## Requirement 1:
Edit the COPE center text, starting with "Three of the" and going on through "was also killed.", and replace "survivors" with "injured children".
## Requirement 2:
Continue the account of the family's visit to the COPE center in Vientiane from its final sentence.
------ Text segment
A Little More Laos… C.O.P.E.

As I mentioned on Learning Thai, our family spent an educational morning at the C.O.P.E  center in Vientiane. (COPE stands for Cooperative Orthotic and Prosthetic Enterprise. Founded in 1997). It’s hard to even put into words the way I felt as we read the displays, pictures, and stories of victims of UXO (unexploded ordinance). It was heartbreaking.  One story hit home particularly hard because it was from 2012, and about children…

 According to the Mines Victim and Clearance Trust…”“The bomb was buried in the ground where the woman and six children were burning wood, so when it heated up it exploded, killing and injuring these poor children and the woman,” UXO Lao provincial coordinator Mr Soubinh Phasouking told Vientiane Times on Friday.
Three of the children died instantly from shrapnel wounds and another died later in hospital due to the extent of his injuries. The three survivors suffered serious burns to their legs, and risk infection. However, they were very lucky that the blast characteristics meant they suffered no upper body injuries.
Of the four children who died, three were boys – Sack aged 12, Chith aged 10, and Touk aged 10. A little girl named Ser, aged 3, was also killed.

This was a hard thing to expose our children too. We did not watch the documentaries because we felt it might be too graphic and tried to help the kids see the positive side…that victims are receiving help and rehabilitation through COPE. We saw several amputees on the grounds, so the kids could see “real people” who are affected.

It was sad to hear how many people die or are injured in Laos while doing ordinary things like plowing rice fields, making fires, or collecting scrap metal. Children in Laos buy cheap metal detectors and go looking for scrap to sell. The bombies look just like a ball, so it’s easy to see why children are tempted to pick them up. Makes my heart hurt.

This is a U.S.  war strategy map showing bombing targets in Laos.  “The UXO issue is a legacy that was left out of U.S.history books and one that most Americans and many Lao Americans are unaware of. During the Vietnam War era from 1964 to 1973, unauthorized by Congress, the U.S. “Secret War” began a bombing campaign that was equivalent to one planeload of bombs every eight minutes, 24 hours a day, across Laos;  a country the size of Minnesota. Over a third ofLaos’ land is still plagued with bombs, making it the most heavily bombed country per capita in history. An estimated 20,000 people have been killed or maimed in Laos by UXOs since the war ended over 40 years ago, with the majority of them are children. “(from an article on Hilary Clinton’s historic visit to Vientiane and the COPE center earlier this year).
------------
------ Data listing
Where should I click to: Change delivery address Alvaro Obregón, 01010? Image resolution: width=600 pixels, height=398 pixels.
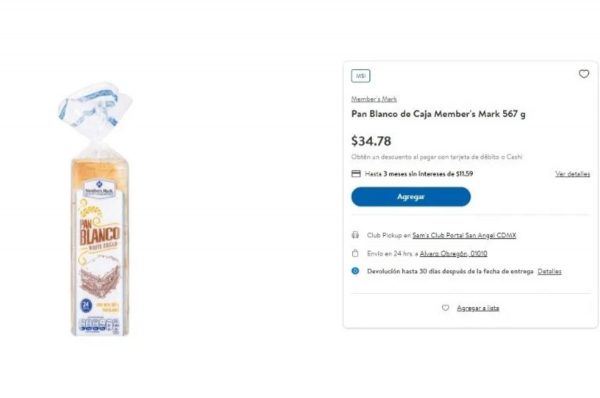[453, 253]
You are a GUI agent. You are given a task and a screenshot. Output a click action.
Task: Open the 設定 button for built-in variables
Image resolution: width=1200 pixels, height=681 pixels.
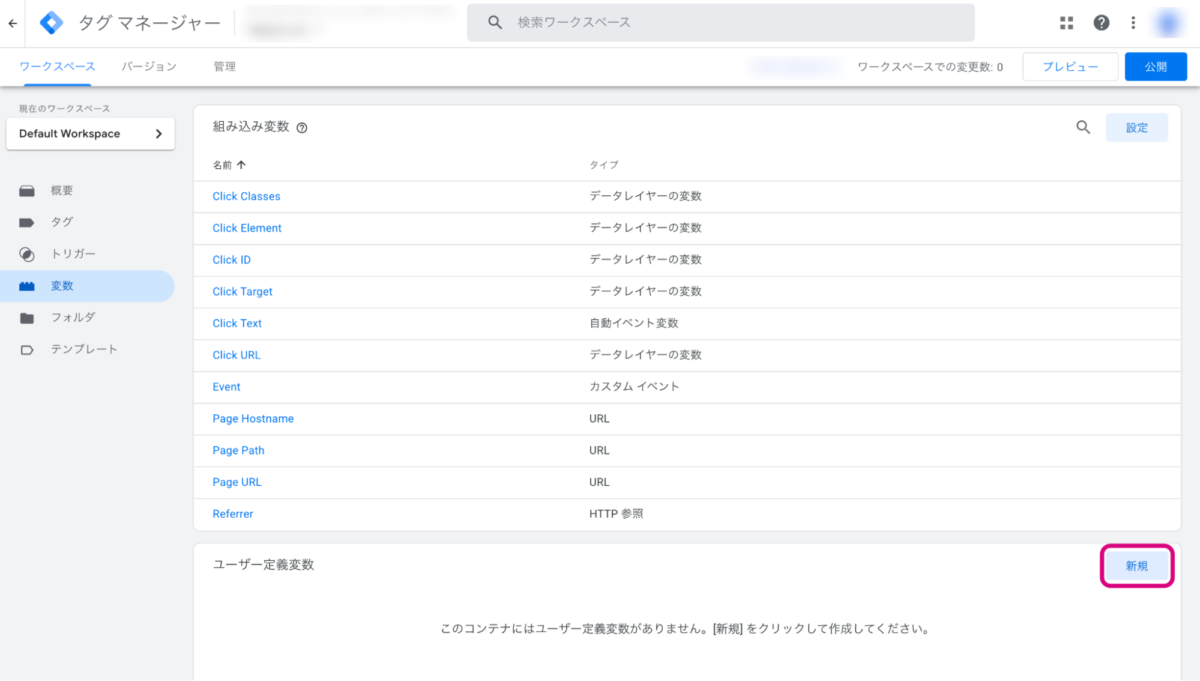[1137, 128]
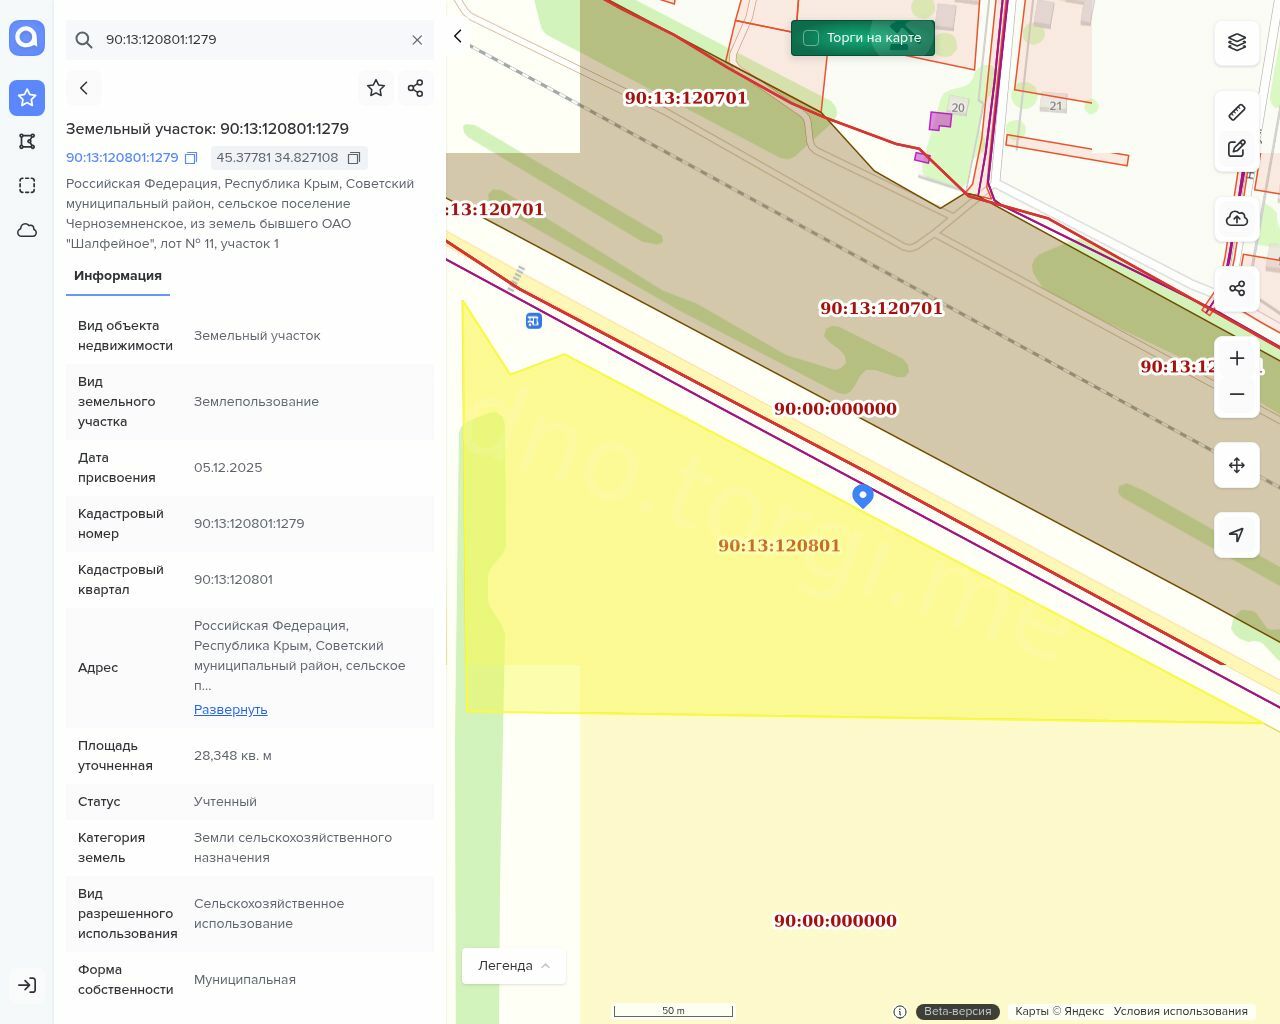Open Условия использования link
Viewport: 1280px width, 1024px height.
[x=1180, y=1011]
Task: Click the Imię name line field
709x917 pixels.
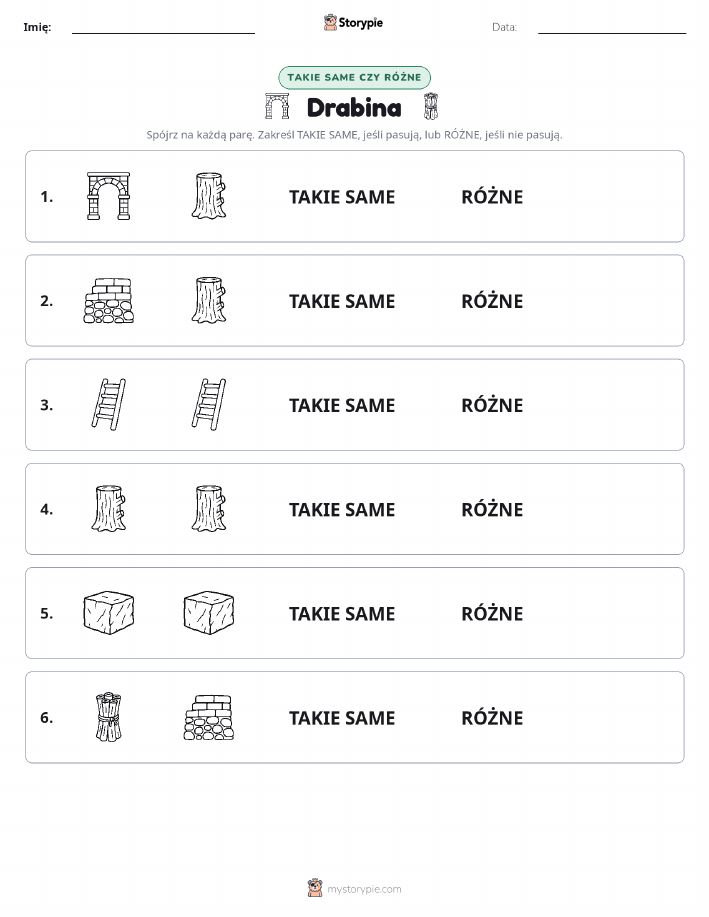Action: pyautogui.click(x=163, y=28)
------------
------ Data listing
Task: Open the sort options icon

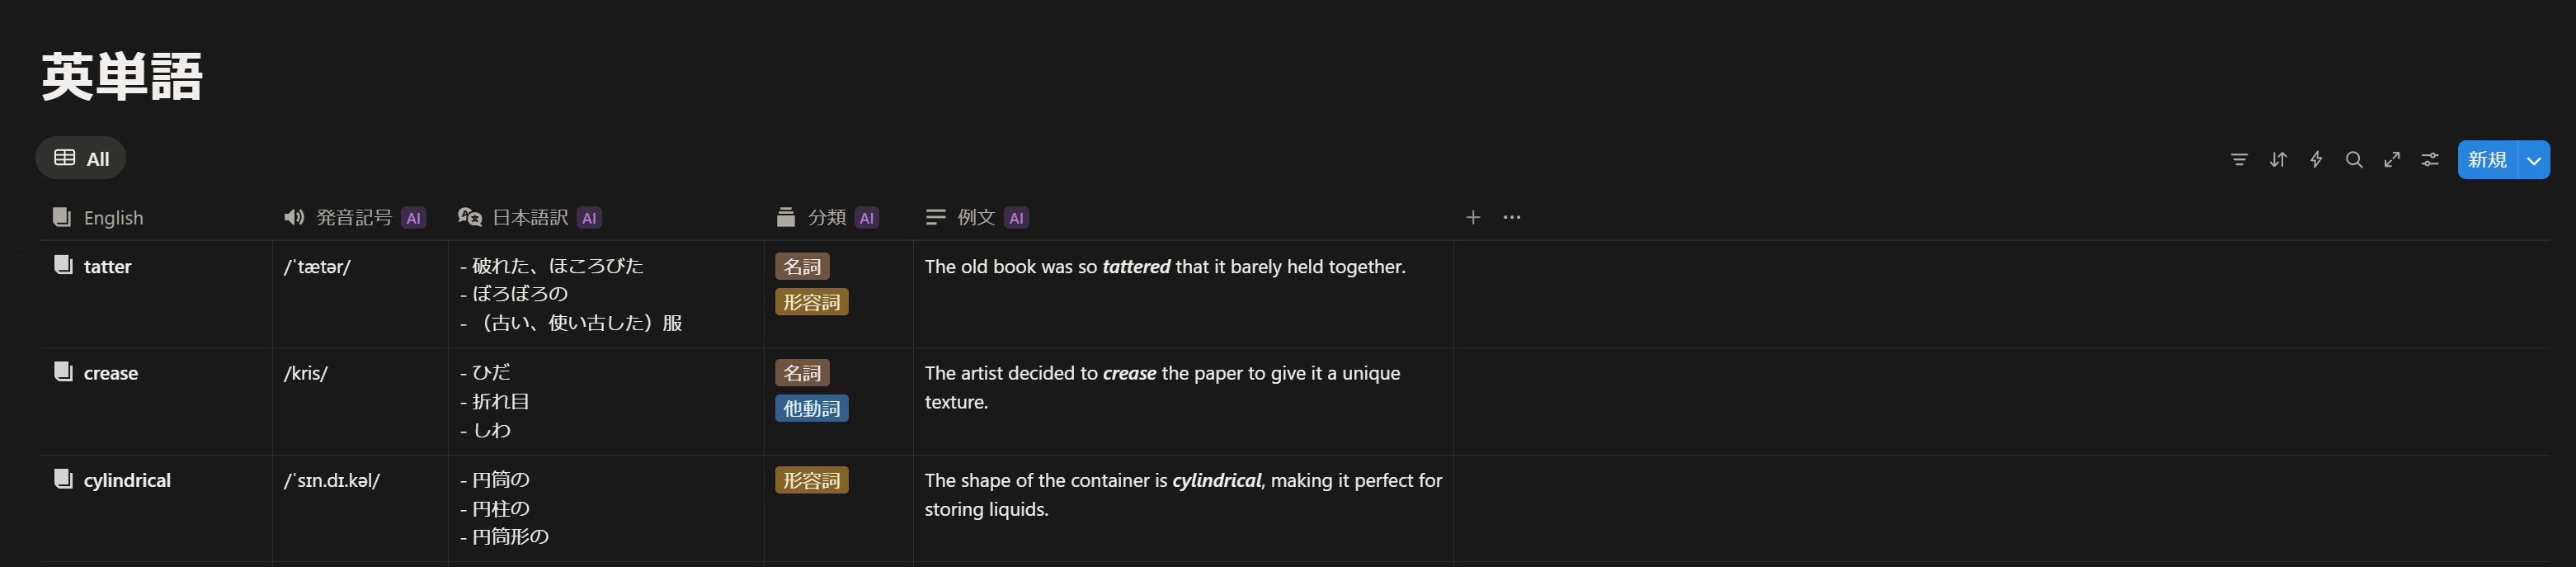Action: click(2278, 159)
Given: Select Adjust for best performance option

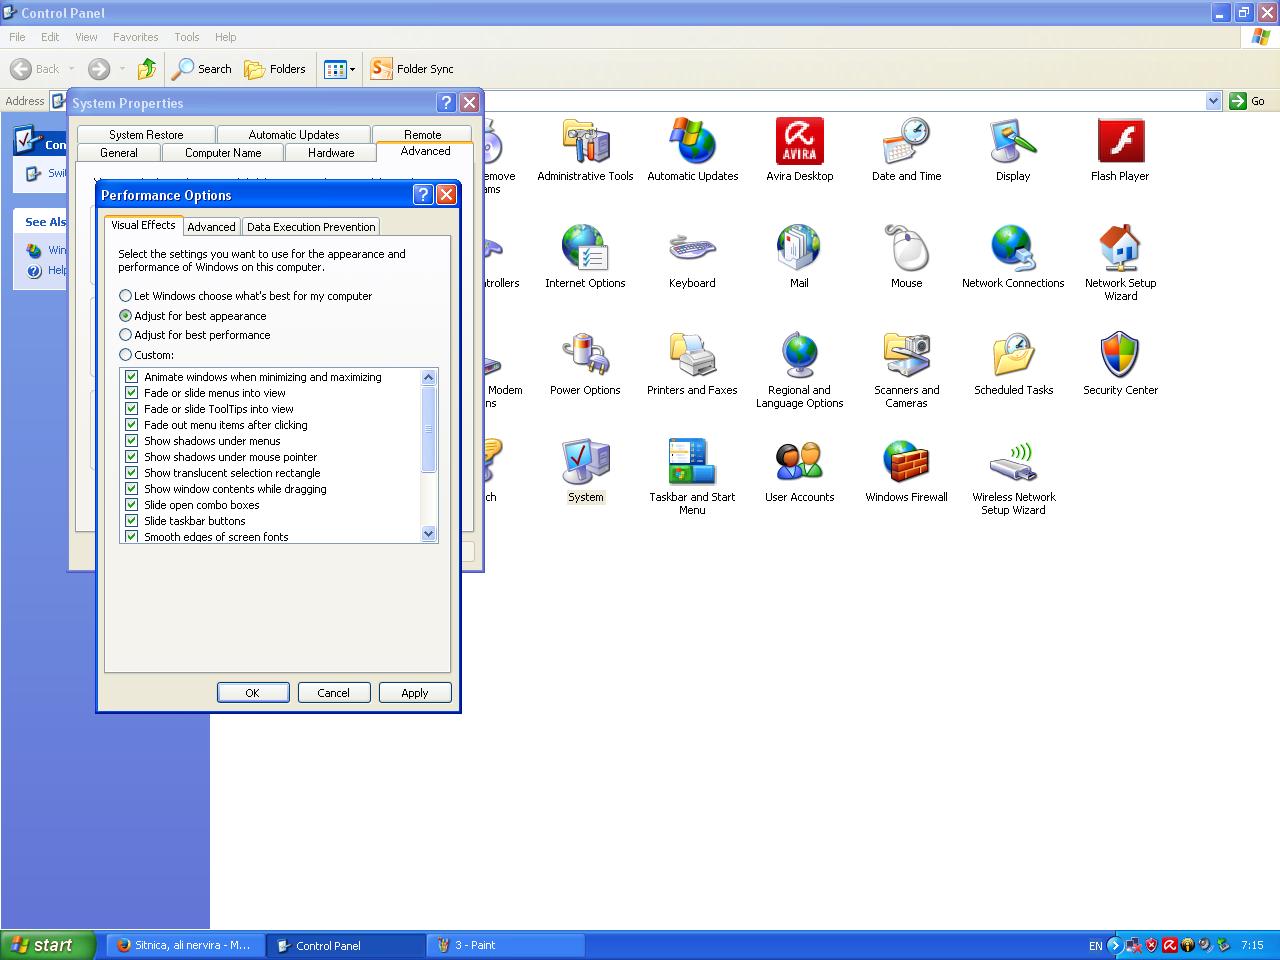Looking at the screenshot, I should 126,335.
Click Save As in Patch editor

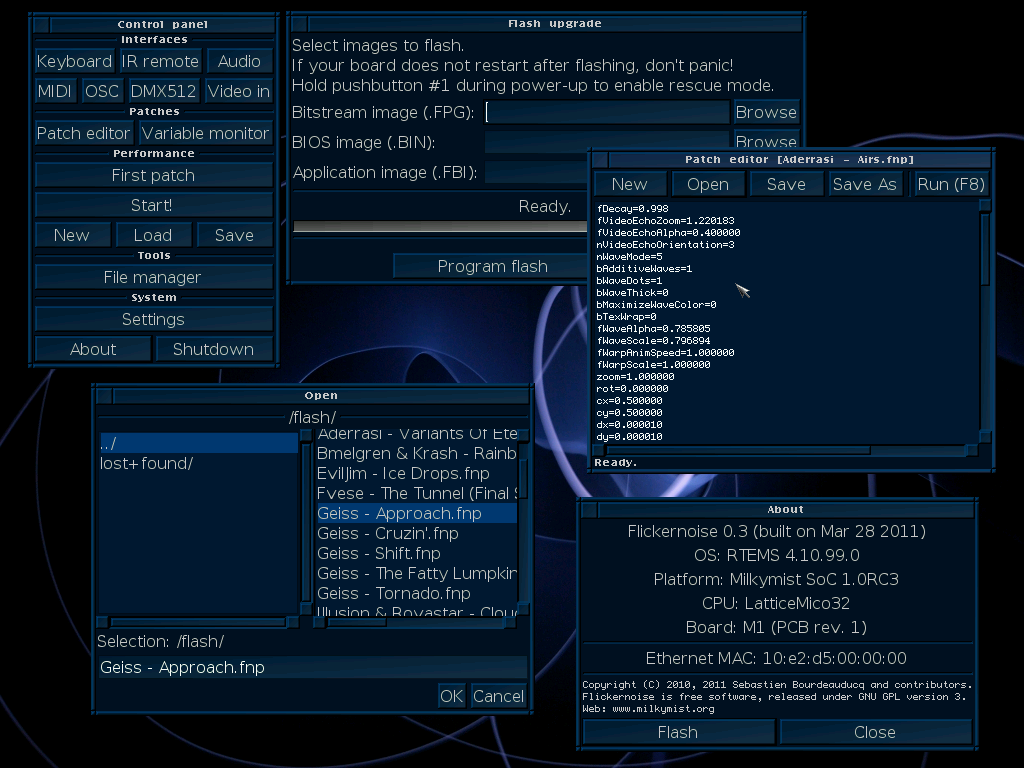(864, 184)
------------
## Exercise answer 1:
Three of the children died instantly from shrapnel wounds and another died later in hospital due to the extent of his injuries. The three injured children suffered serious burns to their legs, and risk infection. However, they were very lucky that the blast characteristics meant they suffered no upper body injuries.
Of the four children who died, three were boys – Sack aged 12, Chith aged 10, and Touk aged 10. A little girl named Ser, aged 3, was also killed.

## Exercise answer 2:
Love the creativity here- these are homemade legs that people have traded in at C.O.P.E. for brand new prosthetics.

Eliza uses her imagination to picture life without a limb. The kids were touched- they were moved to pray and to give money. I think we all felt a little helpless but were glad to see that this great need is being addressed at COPE.  Here is a good and recent article which sums up the problem better than I did from IRIN News, “Deadly Cost of Unexploded Cluster Munitions.”

Please pray for the people of Laos…that the international community and especially the U.S., who is responsible, will ban future production and use of cluster bombs (the U.S continues to defend their right to use them and has recently in Afghanastan and Iraq), and continue to give financial aid and  help with the clean-up. One article  (from 2010) that I read said:

So far, the US has contributed an average of about $3m a year to bomb removal efforts in Laos. In contrast, the US spent more than $2m a day (about $17m in today’s dollars) for nine years dropping the bombs in the first place. The US can, and should, do more.

Later that day, we were able to hear a personal story from Pon’s dad who lived in Luang Prabang during the war. His village was heavily bombed, many people died and the entire village was evacuated. He witnessed the war first hand and it’s a terrible thing that the repercussions are still being felt in August of 2012.